# ATI und NVidia in einem PC



## wolfi056 (16. November 2007)

HAllo!

Ich möcht mal schnell eine wichtige Frage stellen: Ist es möglich, eine ATI Graka und eine NVidia Graka im selben Pc zu verwenden?
Ich besitze eine X1950 Pro und wollte mir jetzt noch eine gebrauchte 8600GT dazukaufen, um etwaige DirectX X features in Spielen zu nutzen.
Ich will sie nicht gleichzeitig betreiben, sondern abwechselnd, jenachdem was ich gerade brauch.

mfg
wolfi056


----------



## Monopoly (18. November 2007)

Nein, das ist soweit ich weiß, nicht möglich.

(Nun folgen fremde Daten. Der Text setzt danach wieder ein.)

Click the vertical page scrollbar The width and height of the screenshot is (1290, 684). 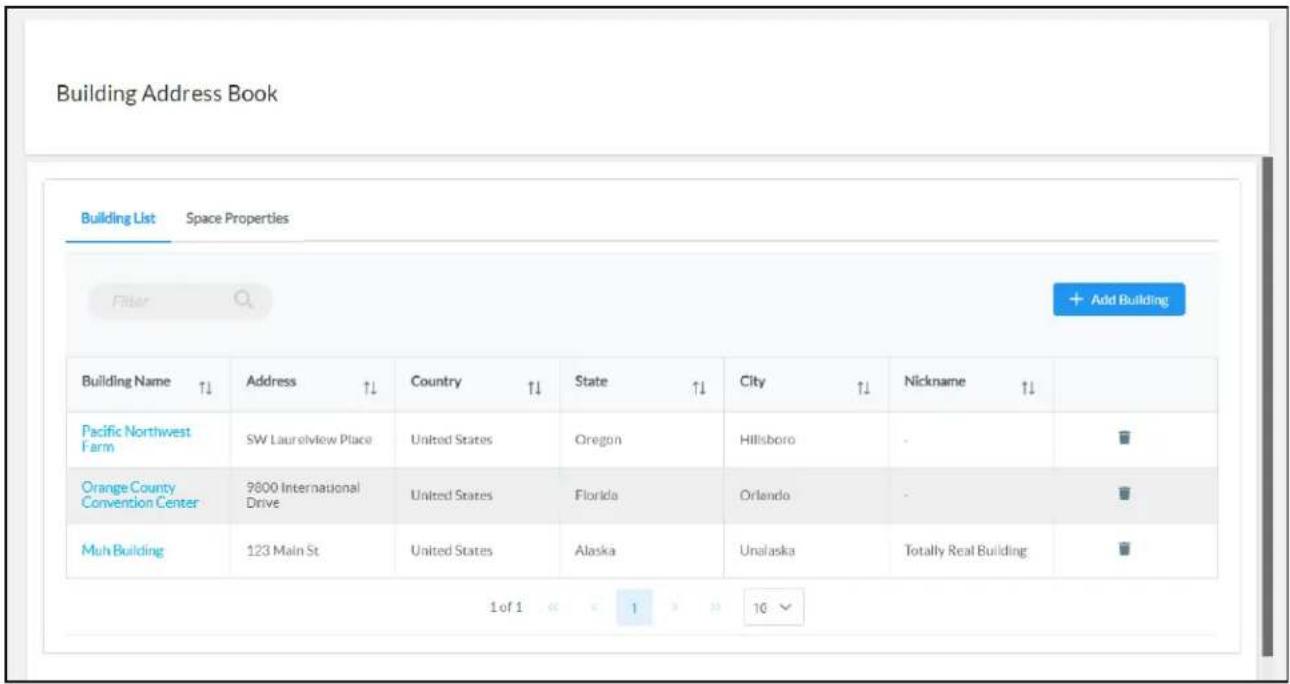[x=1269, y=405]
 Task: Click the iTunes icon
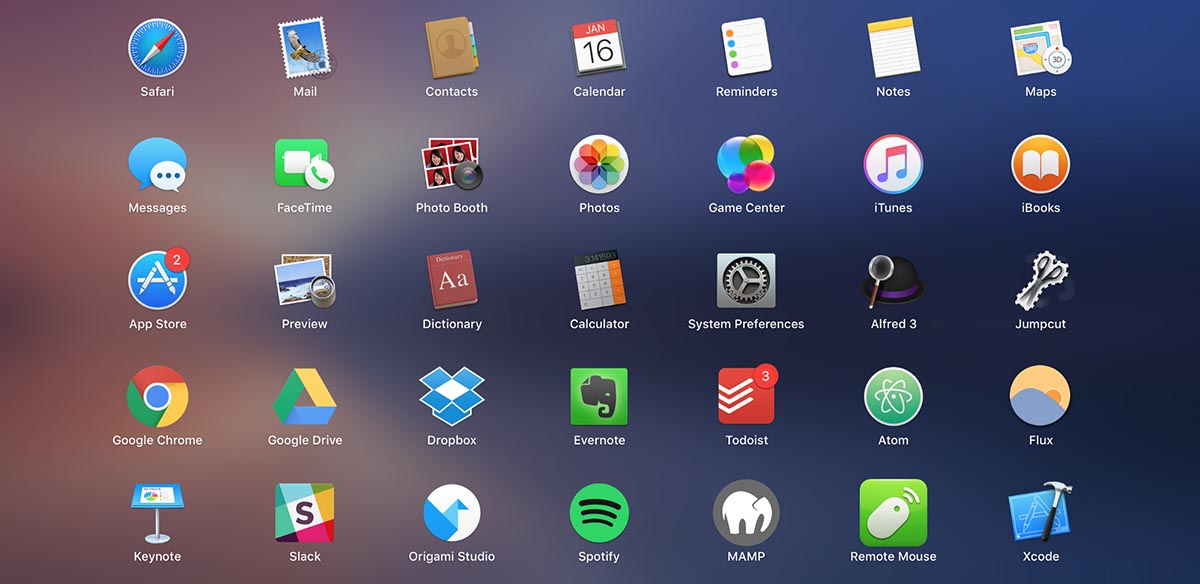893,164
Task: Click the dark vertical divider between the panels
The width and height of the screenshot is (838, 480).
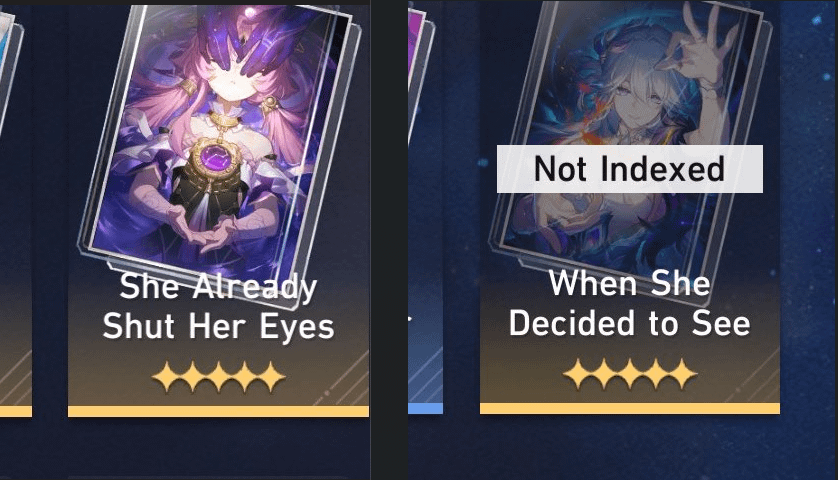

Das einzige, was eventuell gehen würde (aber denke ich auch eher unrealistisch ist), dass du dir ne (alte) PCI x1 Karte holst...


----------



## Raubkopierer (18. November 2007)

Warum sollte das denn nicht gehen? Ich sehe da kein Problem. Nur der Sinn ist irgendwie zu hinterfragen warum du unbedingt beide Karten nutzen willst.


----------



## Monopoly (19. November 2007)

auf einem SLI-Board wage ich das mal zu bezeifeln...


----------



## Raubkopierer (19. November 2007)

Ich glaube er hatte keineswegs vor die Grafikkarten mittels SLI zu koppeln. Das wäre ja mehr als abwegig. Nur sollte es kein Problem sein beide Karten zu installieren.


----------



## Monopoly (19. November 2007)

ja, okay, da hast du recht... hatte ich sogar mal die situation wo wir sli ausprobieren wollten und dann nur 2 mal die graka angezeigt gekriegt haben...


----------



## wolfi056 (21. November 2007)

Hallo!
Danke für die Antworten.
Hab heute gesehen, dass auch eine HD 2400 um 50€ DxX besitzt.
Ich werde mir wahrscheinlich die holen und als Crossfireslave dazueinbauen.

mfg
wolfi056


----------